Piden retirar el juguete "squeezy" por riesgo cancerígeno
La Cámara del Juguete emitió una advertencia sobre el juguete viral "squeezy", que contiene sustancias cancerígenas. Se solicita su retiro del mercado en todo el país.

La Cámara del Juguete ha alertado sobre la presencia de sustancias cancerígenas en el popular juguete conocido como "squeezy", que ha cobrado gran popularidad entre los niños. A raíz de esto, se ha solicitado a las autoridades la prohibición de su venta a nivel nacional. Esta solicitud surge tras la constatación de que el juguete ya ha sido retirado del mercado en varios países por razones similares.
Los "squeezy" son juguetes blandos y manipulativos que se suelen usar para aliviar el estrés o la ansiedad, pero su uso ha sido limitado en distintas jurisdicciones debido a los riesgos que presentan para la salud de los menores. El componente cancerígeno que se detectó en su fabricación genera preocupación tanto en padres como en organismos de salud pública.

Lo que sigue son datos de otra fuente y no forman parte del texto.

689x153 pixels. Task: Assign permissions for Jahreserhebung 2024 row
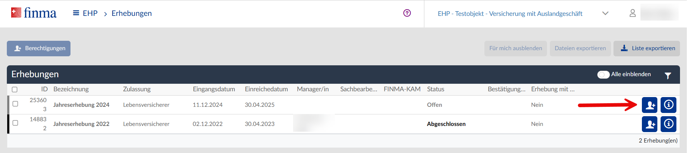tap(649, 105)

Las advertencias sobre los riesgos de este tipo de juguetes no son nuevas, y ha habido un creciente enfoque en la seguridad infantil frente a productos que podrían comprometer la salud. En este contexto, las cámaras que agrupan a los fabricantes y comerciantes de juguetes han empezado a impulsar medidas más rigurosas para garantizar la seguridad de sus productos ante la demanda de un mercado cada vez más concienciado.

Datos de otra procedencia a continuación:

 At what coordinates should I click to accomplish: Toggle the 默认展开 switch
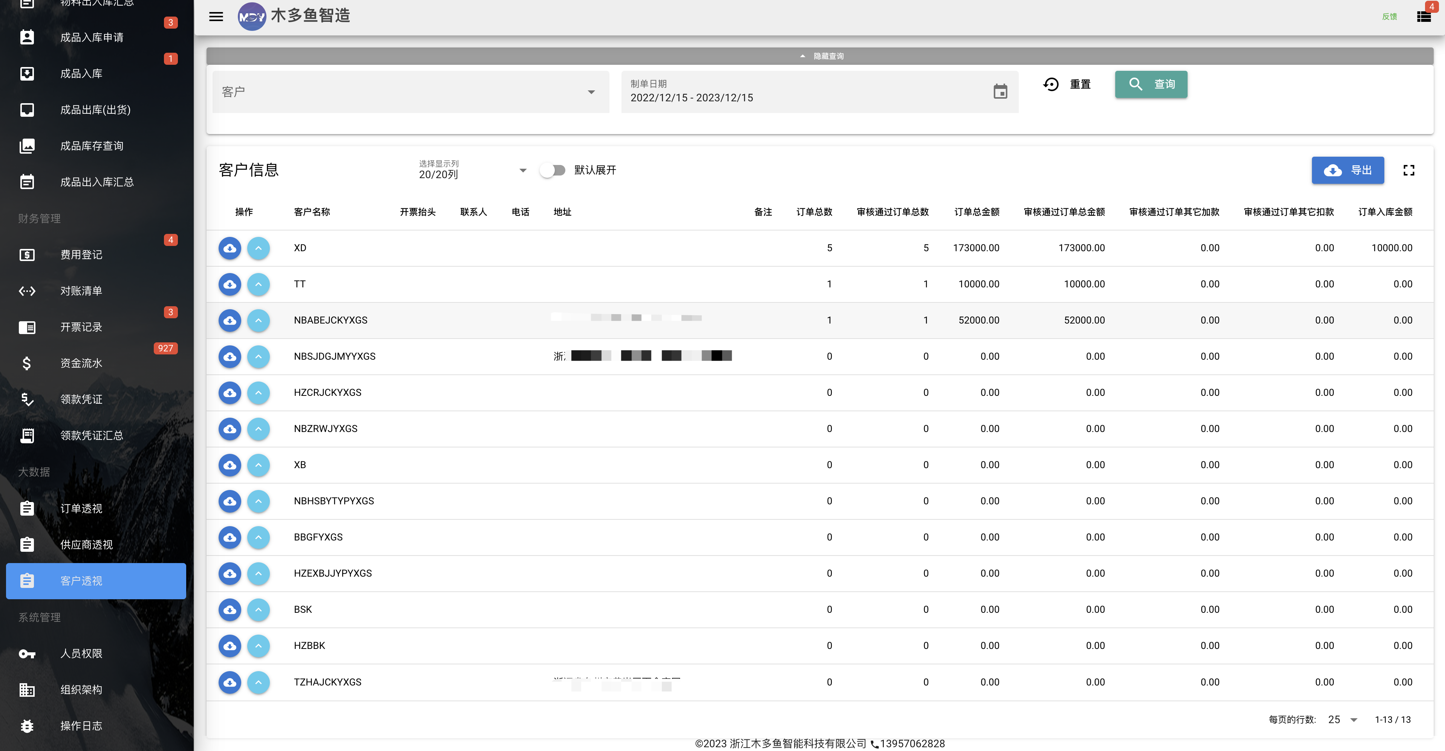553,170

Además de la prohibición del "squeezy" en otros países, esta situación ha reavivado el debate sobre la regulación de juguetes en Argentina, donde muchos productos aún no cuentan con normas estrictas sobre seguridad y composición. Las autoridades sanitarias y de consumo deberán evaluar la gravedad de las denuncias y tomar acciones acorde para proteger a los consumidores.
Este caso es un ejemplo del desafío que enfrenta la industria juguetera en la actualidad, donde el mercado de juguetes se expande rápidamente y muchas veces sin suficiente regulación. Por otro lado, este fenómeno también demuestra el poder de la información y la presión social en la protección de los derechos de los consumidores.